Discounting Global Warming
Sir Partha Dasgupta, Frank Ramsey Professor of Economics, University of Cambridge; Fellow of St. John's College

Roberta Balstad: Thank you very much, Joel. That was excellent. We're very fortunate to have Sir Partha Dasgupta as our second speaker on this panel. Sir Partha is the Frank Ramsey Professor of Economics and was the previous Chairman of the faculty of economics and politics at the University of Cambridge. In the 1990s he was Chairman of the scientific board of the Beijer International Institute for Ecological Economics in the Royal Swedish Academy of Sciences, and from 1989 to 1992 he was Professor of Economics and Philosophy and Director of the Program in Ethics in Society at Stanford University. His research interests have covered welfare and development economics, the economics of technological change, population, environment and resource economics, the theory of games, and the economics of under nutrition. He is a member of the British Academy, a member of St. John's College, Cambridge, a foreign member of the American Academy of Arts and Sciences, a foreign associate of the US National Academy of Sciences, and of the American Philosophical Society. Sir Partha Dasgupta.

Sir Partha Dasgupta: Thank you very much.

Orthogonal to most other speakers, I want to not give you data today, but I wanted to take you through a puzzle that has bothered me for about fifteen years or so, the resolution to which I had quite some time back, but it's only recently that I realized that it needs speaking about. So I'll conduct a simple piece of analysis with you to resolve a puzzle that probably has occurred to you, it certainly occurred to me some time ago.

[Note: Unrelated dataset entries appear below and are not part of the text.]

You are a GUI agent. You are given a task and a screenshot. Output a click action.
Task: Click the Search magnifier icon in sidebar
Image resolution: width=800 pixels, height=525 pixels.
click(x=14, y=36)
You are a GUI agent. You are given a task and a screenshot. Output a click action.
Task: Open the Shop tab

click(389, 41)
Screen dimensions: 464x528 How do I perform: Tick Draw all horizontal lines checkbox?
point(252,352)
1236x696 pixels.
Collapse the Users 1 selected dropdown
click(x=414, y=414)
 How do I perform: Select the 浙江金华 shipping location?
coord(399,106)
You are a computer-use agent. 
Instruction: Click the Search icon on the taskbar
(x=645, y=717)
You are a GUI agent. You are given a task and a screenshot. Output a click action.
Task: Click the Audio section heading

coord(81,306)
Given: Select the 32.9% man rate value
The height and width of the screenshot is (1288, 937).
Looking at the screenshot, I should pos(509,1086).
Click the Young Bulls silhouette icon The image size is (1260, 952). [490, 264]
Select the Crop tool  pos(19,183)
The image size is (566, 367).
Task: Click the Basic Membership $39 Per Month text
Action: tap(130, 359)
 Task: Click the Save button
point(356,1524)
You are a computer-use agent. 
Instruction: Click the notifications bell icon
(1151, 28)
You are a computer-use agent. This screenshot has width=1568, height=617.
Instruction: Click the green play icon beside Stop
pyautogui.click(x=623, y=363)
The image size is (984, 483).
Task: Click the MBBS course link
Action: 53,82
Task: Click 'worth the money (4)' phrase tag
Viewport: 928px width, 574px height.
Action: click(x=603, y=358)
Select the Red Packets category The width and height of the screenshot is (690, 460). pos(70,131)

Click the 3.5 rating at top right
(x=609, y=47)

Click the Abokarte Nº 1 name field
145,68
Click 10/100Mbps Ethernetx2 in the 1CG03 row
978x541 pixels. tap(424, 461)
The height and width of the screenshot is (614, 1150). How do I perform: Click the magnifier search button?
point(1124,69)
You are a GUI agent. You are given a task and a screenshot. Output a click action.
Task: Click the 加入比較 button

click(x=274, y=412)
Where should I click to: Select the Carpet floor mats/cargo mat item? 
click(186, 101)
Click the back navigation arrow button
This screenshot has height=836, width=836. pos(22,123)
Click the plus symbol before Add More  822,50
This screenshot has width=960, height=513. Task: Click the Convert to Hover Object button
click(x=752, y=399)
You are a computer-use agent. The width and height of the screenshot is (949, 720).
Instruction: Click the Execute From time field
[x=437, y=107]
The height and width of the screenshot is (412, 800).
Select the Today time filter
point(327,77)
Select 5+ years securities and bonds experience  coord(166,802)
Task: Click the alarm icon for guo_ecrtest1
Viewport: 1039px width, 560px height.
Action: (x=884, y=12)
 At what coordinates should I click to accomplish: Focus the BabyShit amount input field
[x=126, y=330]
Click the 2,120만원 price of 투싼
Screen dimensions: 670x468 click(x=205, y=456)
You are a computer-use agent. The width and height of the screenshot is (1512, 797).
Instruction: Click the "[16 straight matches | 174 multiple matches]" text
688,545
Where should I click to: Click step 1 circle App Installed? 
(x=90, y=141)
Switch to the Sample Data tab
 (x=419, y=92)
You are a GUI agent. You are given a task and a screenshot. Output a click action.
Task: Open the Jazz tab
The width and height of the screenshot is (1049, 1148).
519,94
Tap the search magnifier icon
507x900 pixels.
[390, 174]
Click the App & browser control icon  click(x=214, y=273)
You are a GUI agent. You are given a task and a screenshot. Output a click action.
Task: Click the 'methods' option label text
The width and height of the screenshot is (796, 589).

Pretty much a third of the lectures we have heard the last day and a half have been on global warming, and climate change in general and global warming in particular. And speaker after speaker have informed us of the magnitude of the phenomenon, and the difficulties humanity is likely to face almost certainly in the next forty, fifty, sixty years time. And yet if you were to read the economics literature, and I represent my profession here today, you would find very little said about global warming, the problems that global warming might raise and what should be done about it. If anything, the suggestion has been that it is not our problem, it's tomorrow's problem.

Now you'll find that in pretty much everything that has been done in the technical literature in economics is estimating the costs and benefits of investing in projects or programs that could curb the process that we are now experiencing. About two years ago, to give you another example of what I mean, about two years ago eight eminent economists were invited to Copenhagen to discuss the following question: suppose, they were asked, you had fifty billion dollars to spend over a five-year period and here's a list of ten global problems, how would you rank them, where would you spend the money? And of these ten, as reported in The Economist, with considerable amounts of approval, by the way, I should say, the Copenhagen consensus placed global warming and climate change at the bottom of the list. Now that's a puzzle, all right, it's a paradox. The question is is economics beyond repair?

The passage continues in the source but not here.